TASK TO CARRY OUT ::
Every line from the one that contains "Expand row 1 ЛС-03-01 in the tree" to the end of the records must be restated word for word. No other line belongs in the answer.
============
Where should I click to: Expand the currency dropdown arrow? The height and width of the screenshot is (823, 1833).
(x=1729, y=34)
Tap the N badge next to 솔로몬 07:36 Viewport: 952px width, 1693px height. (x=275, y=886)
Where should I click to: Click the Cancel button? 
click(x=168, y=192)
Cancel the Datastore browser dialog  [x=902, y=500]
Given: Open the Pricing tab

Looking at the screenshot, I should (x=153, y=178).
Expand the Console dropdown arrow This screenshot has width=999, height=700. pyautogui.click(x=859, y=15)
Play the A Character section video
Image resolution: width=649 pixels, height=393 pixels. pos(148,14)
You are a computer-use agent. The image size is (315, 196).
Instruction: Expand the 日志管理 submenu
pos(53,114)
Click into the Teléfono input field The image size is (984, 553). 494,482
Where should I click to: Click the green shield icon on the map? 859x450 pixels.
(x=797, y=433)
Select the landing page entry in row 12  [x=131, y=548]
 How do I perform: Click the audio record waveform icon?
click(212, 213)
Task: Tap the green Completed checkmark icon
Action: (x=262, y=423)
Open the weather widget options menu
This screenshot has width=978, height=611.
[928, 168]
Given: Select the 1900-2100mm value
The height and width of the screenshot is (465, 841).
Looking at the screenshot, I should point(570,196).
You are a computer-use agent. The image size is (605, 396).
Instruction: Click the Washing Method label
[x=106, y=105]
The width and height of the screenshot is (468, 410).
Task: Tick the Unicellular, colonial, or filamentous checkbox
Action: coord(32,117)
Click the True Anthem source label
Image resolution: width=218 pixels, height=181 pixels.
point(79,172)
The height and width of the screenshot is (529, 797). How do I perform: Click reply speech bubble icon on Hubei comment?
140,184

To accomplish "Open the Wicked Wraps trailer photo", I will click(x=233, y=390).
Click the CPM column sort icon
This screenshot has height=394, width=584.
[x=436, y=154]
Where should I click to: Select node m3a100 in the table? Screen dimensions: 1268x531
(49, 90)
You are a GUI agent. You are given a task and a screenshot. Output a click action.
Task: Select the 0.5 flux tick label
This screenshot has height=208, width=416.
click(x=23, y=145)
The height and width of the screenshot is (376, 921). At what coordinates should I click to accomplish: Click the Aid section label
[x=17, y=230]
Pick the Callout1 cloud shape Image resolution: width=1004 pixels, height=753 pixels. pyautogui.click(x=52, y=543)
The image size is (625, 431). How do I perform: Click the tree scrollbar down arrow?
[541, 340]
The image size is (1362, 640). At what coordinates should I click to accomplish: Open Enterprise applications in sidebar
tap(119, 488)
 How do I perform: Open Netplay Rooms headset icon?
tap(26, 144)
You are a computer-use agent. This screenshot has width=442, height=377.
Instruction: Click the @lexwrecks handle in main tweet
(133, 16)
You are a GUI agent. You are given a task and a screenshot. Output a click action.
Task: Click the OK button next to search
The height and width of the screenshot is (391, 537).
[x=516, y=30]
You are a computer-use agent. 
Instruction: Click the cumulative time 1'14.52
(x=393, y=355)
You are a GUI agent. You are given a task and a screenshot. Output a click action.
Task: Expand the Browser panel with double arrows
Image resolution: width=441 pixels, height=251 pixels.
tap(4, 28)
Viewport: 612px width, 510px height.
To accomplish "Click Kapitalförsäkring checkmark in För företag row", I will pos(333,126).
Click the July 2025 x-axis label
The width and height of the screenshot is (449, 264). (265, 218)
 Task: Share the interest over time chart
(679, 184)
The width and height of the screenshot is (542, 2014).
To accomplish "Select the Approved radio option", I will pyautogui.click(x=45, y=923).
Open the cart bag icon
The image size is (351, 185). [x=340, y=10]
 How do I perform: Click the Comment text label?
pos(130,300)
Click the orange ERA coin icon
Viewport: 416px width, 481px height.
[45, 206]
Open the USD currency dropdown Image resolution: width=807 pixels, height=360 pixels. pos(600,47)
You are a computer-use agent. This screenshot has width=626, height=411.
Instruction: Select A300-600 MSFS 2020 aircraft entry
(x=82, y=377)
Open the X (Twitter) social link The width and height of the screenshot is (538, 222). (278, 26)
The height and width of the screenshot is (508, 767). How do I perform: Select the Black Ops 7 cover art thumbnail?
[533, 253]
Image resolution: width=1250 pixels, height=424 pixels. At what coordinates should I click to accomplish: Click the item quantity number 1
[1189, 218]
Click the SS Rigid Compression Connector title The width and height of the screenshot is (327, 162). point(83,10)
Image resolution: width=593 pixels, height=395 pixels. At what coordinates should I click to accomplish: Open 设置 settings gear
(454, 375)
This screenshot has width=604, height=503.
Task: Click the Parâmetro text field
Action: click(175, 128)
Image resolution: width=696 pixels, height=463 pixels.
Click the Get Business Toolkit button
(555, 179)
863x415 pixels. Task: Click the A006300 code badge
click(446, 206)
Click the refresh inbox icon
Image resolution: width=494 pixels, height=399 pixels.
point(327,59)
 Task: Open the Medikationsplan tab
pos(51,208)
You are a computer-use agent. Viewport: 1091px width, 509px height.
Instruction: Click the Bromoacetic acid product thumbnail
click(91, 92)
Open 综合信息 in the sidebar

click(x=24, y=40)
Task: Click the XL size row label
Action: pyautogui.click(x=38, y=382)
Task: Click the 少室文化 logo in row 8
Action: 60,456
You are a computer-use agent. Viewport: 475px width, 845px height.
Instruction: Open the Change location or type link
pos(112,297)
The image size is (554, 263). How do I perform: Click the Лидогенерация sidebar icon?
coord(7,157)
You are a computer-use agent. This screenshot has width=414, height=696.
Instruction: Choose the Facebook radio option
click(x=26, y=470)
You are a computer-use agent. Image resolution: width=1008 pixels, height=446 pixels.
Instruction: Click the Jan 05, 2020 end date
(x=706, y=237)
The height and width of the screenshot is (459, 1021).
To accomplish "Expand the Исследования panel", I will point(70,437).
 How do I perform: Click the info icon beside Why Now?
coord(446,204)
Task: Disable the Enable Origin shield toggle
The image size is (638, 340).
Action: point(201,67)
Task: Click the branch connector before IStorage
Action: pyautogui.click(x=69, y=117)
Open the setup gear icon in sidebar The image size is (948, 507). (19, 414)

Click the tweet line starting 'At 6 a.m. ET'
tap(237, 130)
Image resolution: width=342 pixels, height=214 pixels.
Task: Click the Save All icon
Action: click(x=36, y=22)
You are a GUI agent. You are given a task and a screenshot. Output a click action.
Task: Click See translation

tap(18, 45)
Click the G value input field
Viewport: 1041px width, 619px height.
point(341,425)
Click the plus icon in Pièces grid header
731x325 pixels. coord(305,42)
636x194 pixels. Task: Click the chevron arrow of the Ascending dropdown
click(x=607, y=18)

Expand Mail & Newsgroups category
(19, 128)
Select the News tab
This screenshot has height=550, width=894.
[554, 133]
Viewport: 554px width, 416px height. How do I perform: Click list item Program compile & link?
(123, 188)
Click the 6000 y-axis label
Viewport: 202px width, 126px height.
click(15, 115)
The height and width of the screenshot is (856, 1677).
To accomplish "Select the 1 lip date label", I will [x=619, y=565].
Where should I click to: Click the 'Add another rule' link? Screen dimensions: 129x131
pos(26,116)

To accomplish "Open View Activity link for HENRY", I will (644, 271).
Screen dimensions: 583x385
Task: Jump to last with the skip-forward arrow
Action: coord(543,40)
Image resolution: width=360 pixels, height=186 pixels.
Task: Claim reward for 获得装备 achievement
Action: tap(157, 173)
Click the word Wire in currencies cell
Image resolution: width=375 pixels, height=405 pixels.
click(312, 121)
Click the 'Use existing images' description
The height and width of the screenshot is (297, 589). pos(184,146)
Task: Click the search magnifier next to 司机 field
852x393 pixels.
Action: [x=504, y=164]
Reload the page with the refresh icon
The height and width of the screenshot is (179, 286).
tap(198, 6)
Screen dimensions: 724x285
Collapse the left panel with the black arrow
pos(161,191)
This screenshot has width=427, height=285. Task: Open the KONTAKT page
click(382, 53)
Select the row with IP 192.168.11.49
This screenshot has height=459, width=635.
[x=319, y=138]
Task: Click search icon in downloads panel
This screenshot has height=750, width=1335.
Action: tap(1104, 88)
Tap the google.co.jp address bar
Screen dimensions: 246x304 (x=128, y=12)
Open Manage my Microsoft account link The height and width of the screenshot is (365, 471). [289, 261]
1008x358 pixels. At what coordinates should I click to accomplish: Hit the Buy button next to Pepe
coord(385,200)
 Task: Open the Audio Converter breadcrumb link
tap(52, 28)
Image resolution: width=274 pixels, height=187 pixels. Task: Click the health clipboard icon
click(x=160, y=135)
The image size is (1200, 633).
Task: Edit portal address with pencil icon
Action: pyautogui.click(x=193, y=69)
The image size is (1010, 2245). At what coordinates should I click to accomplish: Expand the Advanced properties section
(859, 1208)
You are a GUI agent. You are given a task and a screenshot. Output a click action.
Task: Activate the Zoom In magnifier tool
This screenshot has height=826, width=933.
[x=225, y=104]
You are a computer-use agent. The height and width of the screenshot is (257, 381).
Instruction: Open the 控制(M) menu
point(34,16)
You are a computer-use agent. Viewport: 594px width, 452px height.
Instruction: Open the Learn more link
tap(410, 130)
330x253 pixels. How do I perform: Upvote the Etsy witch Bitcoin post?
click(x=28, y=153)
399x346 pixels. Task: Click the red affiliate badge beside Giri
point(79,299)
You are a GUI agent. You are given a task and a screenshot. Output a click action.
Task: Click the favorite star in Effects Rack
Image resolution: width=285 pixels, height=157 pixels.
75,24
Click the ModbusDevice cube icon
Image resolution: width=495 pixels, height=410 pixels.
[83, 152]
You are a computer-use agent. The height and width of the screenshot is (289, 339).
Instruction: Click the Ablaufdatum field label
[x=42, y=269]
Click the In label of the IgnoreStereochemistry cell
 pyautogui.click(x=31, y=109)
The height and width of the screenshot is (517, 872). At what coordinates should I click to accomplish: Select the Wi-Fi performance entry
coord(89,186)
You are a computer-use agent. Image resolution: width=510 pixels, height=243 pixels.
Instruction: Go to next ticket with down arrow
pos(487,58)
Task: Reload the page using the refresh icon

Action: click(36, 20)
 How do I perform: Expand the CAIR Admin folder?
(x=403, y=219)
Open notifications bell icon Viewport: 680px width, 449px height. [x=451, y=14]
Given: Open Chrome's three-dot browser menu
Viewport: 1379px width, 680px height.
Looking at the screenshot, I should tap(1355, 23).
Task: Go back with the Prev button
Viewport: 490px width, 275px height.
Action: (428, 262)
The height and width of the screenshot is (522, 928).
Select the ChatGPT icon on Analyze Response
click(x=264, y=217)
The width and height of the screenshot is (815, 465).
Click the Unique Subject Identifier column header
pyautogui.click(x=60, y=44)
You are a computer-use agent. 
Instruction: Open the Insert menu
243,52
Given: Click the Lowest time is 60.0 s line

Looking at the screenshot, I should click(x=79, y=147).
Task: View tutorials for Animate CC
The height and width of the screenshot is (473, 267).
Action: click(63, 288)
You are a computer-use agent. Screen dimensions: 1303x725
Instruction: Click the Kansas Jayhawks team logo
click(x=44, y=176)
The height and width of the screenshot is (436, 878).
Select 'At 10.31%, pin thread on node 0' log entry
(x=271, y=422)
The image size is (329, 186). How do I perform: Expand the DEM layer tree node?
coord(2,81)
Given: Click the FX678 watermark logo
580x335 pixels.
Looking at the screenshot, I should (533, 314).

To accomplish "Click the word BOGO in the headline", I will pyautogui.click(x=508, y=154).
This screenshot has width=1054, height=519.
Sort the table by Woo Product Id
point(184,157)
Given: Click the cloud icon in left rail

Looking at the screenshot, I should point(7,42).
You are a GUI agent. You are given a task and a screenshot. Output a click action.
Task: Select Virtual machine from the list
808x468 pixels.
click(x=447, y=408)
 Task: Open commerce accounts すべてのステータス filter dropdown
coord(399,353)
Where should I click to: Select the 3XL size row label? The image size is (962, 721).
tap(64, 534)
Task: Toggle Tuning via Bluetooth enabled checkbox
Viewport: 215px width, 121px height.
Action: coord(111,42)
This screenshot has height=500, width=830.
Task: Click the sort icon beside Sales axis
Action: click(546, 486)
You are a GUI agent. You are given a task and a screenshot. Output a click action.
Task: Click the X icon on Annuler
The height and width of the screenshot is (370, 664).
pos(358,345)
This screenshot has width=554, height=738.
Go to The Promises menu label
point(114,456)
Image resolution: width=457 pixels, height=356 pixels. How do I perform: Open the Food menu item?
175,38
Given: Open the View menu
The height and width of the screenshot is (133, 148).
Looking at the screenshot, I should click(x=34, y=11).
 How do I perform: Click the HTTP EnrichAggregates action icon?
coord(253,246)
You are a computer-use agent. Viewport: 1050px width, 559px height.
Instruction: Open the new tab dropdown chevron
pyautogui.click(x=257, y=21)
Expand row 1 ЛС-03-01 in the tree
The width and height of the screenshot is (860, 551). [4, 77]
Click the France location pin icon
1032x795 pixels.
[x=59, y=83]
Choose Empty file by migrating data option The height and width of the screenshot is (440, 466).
============
ANSWER BELOW ::
Expand row 1 ЛС-03-01 in the tree
The width and height of the screenshot is (860, 551). [4, 77]
Click the France location pin icon
1032x795 pixels.
[x=59, y=83]
Choose Empty file by migrating data option The height and width of the screenshot is (440, 466).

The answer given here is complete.